Avoid These Mistakes When Selling Your House

Common Mistakes When Selling Your House

Selling a house takes time and it’s complicated—if you do it right. If you want to lose tens of thousands of dollars, there are agencies that will buy a home almost immediately. Even in such a scenario, it will take a few days or weeks to get the process completed—but it’s a far cry from the sixty-five to ninety-three days which typically define a home sale.

Still, you’re going to do better through routes that take longer. These may or may not include realtor involvement. You can essentially expect closing costs to be somewhere between 3% and 10% of the total value your property may command. That’s in a state like New York. On average, nationally, you can expect 2% to 5% to represent closing costs—here we’ll go with the 10% figure just to properly illustrate a point.

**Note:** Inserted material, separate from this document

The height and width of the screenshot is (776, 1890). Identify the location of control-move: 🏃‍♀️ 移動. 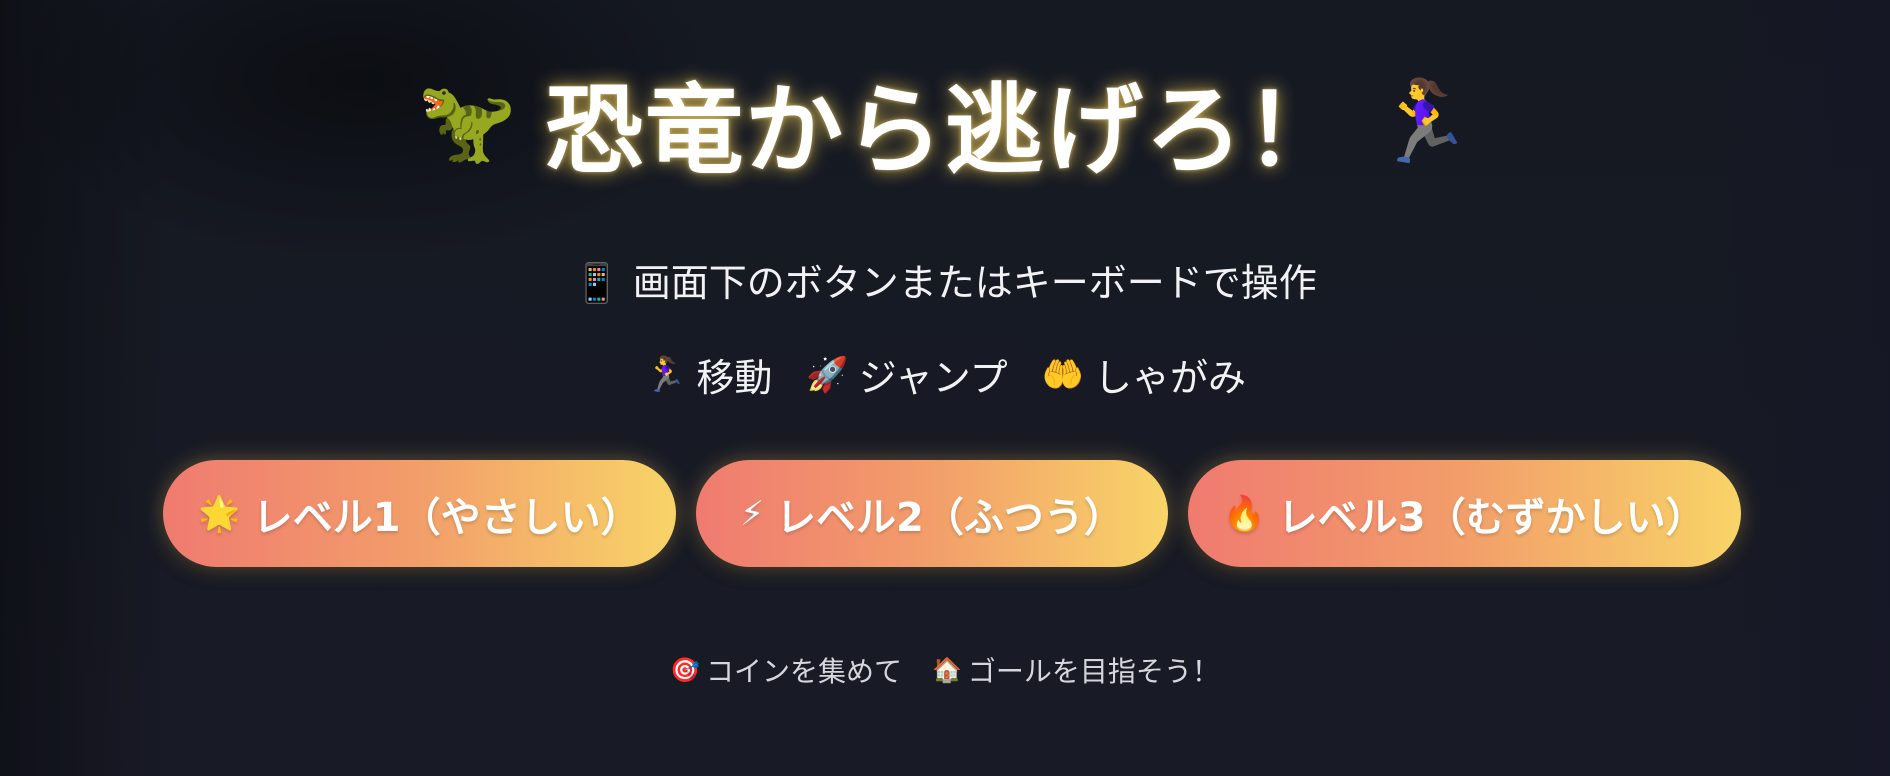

So if your property were worth $300k, you can expect $9k to $30k to constitute closing costs. Closing costs include taxes, they include fees which are “floating” like those associated with the HOA, they’ll include realtor commissions, attorney fees, and a myriad of other items. You can reduce these costs, but that may not be the best way to go about selling.

One of your biggest mistakes in selling a home will be failing to realize its full potential prior listing. Following we’ll cover a few key mistakes you can make when selling to help you avoid being undermined incidentally.

Prepare Your Property Prior to Listing

Landscaping can bring tens of thousands of dollars to the value of your home. Adding a solar array can be done for more value than the cost of the array; you can double or quadruple your investment. Finish the basement and the attic. Paint the walls. Put in new carpet, wood, or tile flooring—whatever’s most feasible. Paint the exterior. Replace, clean, or repair windows.

Do all the little things. Switch out lightbulbs, ensure all the switches work, patch holes in the walls, address smells and leaks. Get everything to its best. If you can afford full refurbishments, upgrades, or expansions, you want to get them done before you list. Landscaping and solar panels alone can offset losses from closing costs.

If before your property were worth $300k, and you added a solar array that’s 3.1 kWh in terms of power, it would cost you between $5k and $10k, and bring between $10k and $30k in value—depending on the array, installation, panels used, and state. Landscape everything and put a few grand into internal refurbishment as well, and you can make up other costs.

If you spent about $20k in refurbishment, you could see as much as $60k in added home value. Now the $300k home is worth $360k. Subtract $36k for “maximum” closing costs and you’re left with $24k pure profit, $4k over your investment. Do it all in under four months, and it’s like you’re getting paid $1k a month to refurbish. Closing costs at 5% make that figure much higher, meaning you profit more.

Work With Realtors, And Look Into Other Selling Options
Realtors know who is buying, and how to most swiftly move your property locally. To help prepare your home for listing, you might additionally look into ISoldMyHouse.com – get your house ready to sell using tactics that are known to work. They can help you avoid tactics which will be less than effective.

Avoid Selling Property As-Is Unless Consultation Advises
As-is property sales almost always leave money on the table. Those who purchase as-is properties are banking on doing all the refurbishment work outlined in the longer point of this writing. So they calculate those costs and what they can make, then subtract that from the amount of money they’re willing to give you.

Unless your property’s cost of refurbishment would be too high, or you’ve got no time whatever to make any repairs, selling as-is to home buying agencies is going to lose you money. However, it could be the choice that best fits your situation. Consult with professionals to get an idea what the best choices are here. Friends and family represent fine resources.

Maximizing Home Value By Avoiding Common Selling Mistakes
Don’t sell your property as-is unless this is the best choice, and seek consultation from agencies, friends, family, and realtors to figure out if this makes any sense. Be sure your property is fully prepared before you list, and don’t avoid working with realtors. If you maximize property value through refurbishment, you can avoid most closing costs.